Objective: Rewrite everything from "This paper comprises" down to "the last section." in the introduction on mate functions in seminearrings, changing "characterisation" to "description".

Mate and mutual mate functions in a seminearring

1.   Introduction

In the literature seminearrings first appeared in Van Hoorn and Van Rootselaar, 1967^[1]. Indeed, they have studied some fundamental properties of seminearrings and introduced various notions of ideals. Later, Albert Hoogewijs studied embeddings and $\mathfrak{I}$-congruences of seminearrings^[2]. Weinert has made some significant contributions to seminearrings^[3,4,5] and also studied non-associative seminearrings towards the contributions to seminearfields and seminearrings as ordered algebras. The theory was further enhanced by S.A. Huq^[6], Javed Ahsan^[7] and Tim Boykett^[8]. The role of seminearring structure applied in many places of theoretical computer science, viz. algebra communicating processes, theory of automata and also seen in semigroup mapping and reversible computation models. The concept of regularity in rings was first introduced by Von Neumann^[9]. Beidleman^[10] and Ligh Steve^[11] extended this concepts to nearrings. Each of these theories has its inherent difficulties. Thereafter Suryanarayanan^[12] implemented the notion of mate functions in order to deal the regularity structure of nearring in a very easy way. Finally, Javed Ahsan proposed the study of regularity structure in seminearrings. Now it is quite natural for us to extend the concepts of mate function to seminearrings and handle the regularity structure in a simple manner. Moreover it is a useful device for studying certain lattices.

This paper comprises six sections. We review some basic results and definitions about seminearrings in Section $2$. In Section $3$, we give examples and study the properties of mate function in detail. A complete characterisation is obtained in Section $4$ for a mapping $\phi$ from $R$ to $R$ as a mate function of $R$. Section $5$, we also present the notion of mutual mate function of $R$. A necessary and sufficient condition for a seminearring $R$ to possess a unique mutual mate function is obtained in the last section.

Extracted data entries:
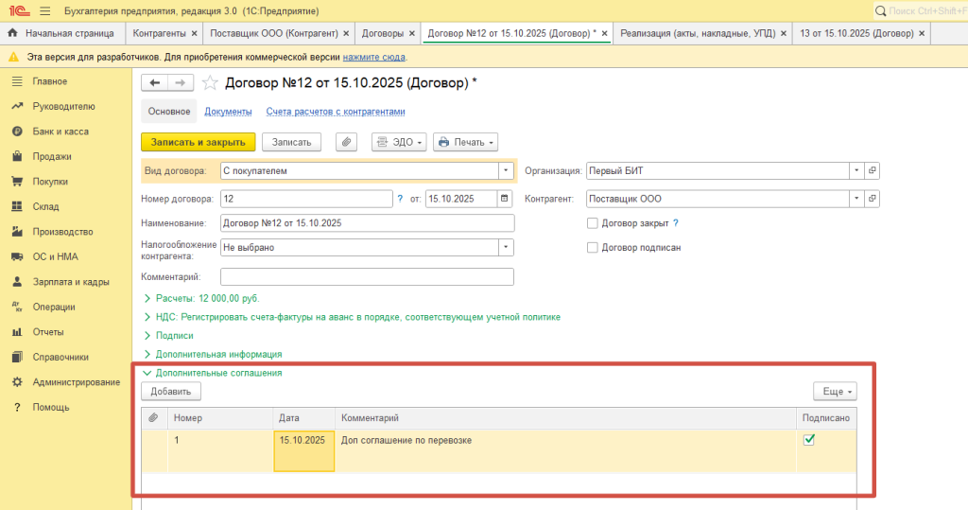This screenshot has width=968, height=510.
Task: Click the back navigation arrow
Action: [155, 83]
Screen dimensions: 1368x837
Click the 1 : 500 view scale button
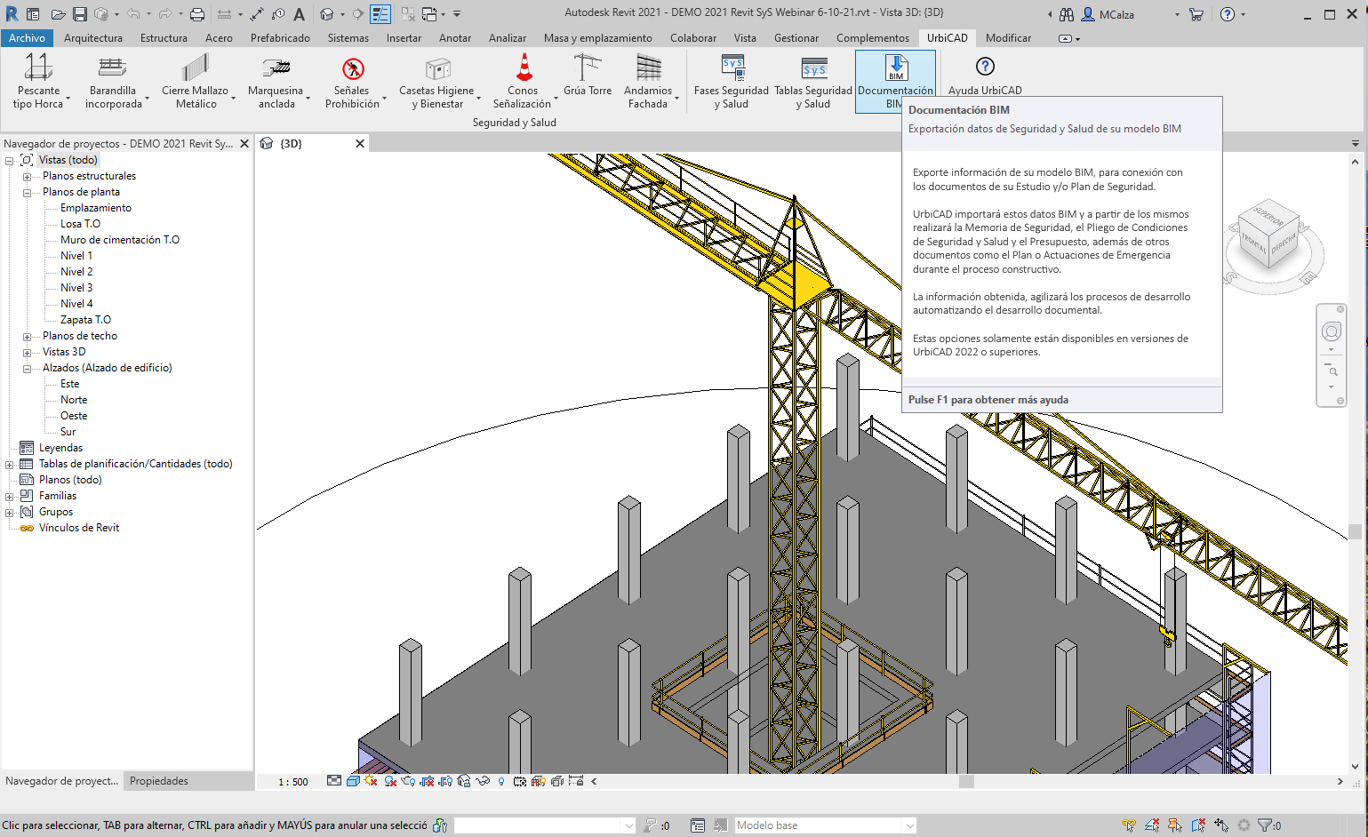(x=293, y=782)
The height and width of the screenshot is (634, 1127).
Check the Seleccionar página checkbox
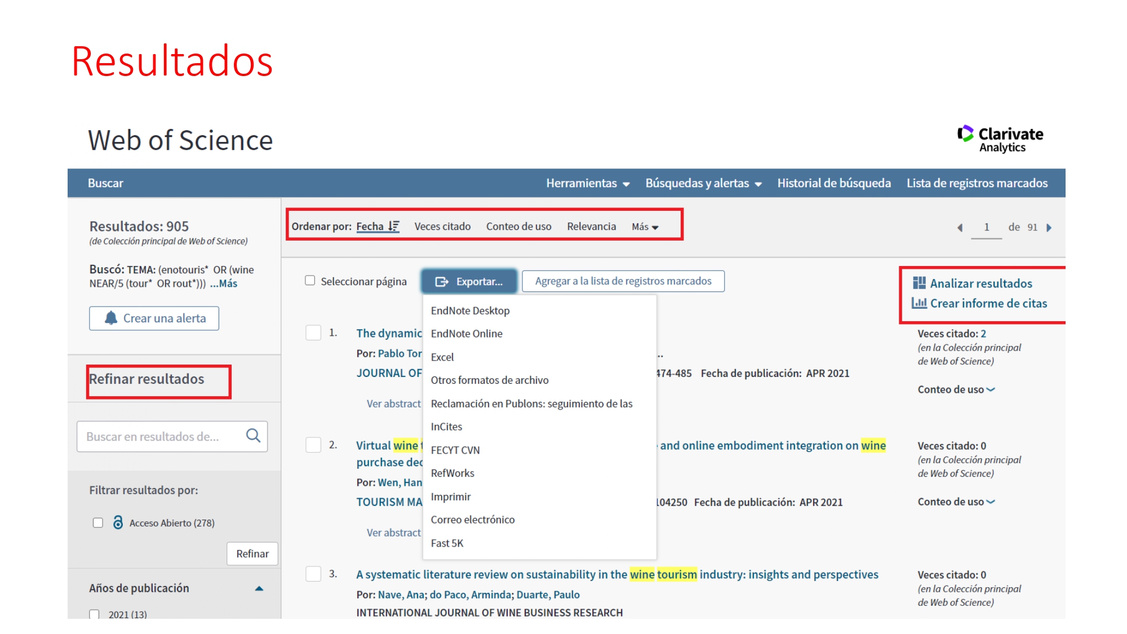click(310, 281)
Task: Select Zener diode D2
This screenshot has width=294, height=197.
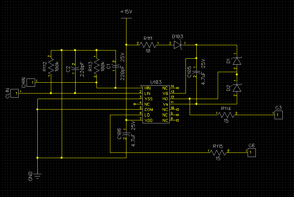Action: (x=237, y=88)
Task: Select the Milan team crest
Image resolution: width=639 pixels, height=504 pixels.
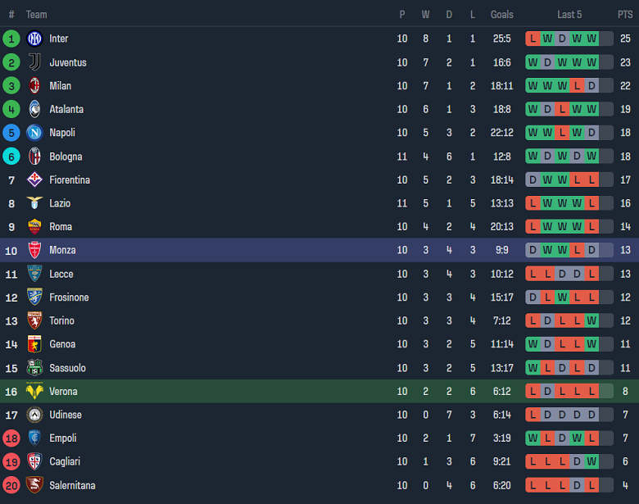Action: pos(34,86)
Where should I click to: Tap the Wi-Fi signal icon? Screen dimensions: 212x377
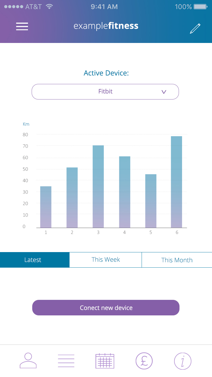49,7
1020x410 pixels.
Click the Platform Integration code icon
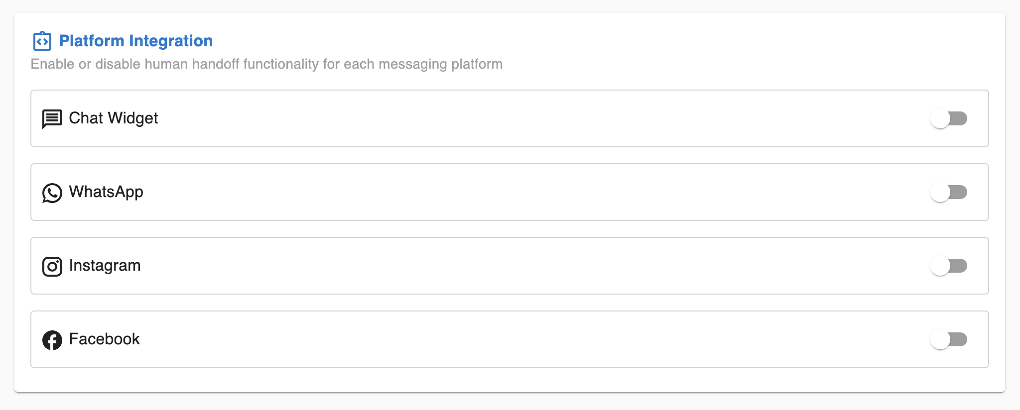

Solution:
This paper comprises six sections. We review some basic results and definitions about seminearrings in Section $2$. In Section $3$, we give examples and study the properties of mate function in detail. A complete description is obtained in Section $4$ for a mapping $\phi$ from $R$ to $R$ as a mate function of $R$. Section $5$, we also present the notion of mutual mate function of $R$. A necessary and sufficient condition for a seminearring $R$ to possess a unique mutual mate function is obtained in the last section.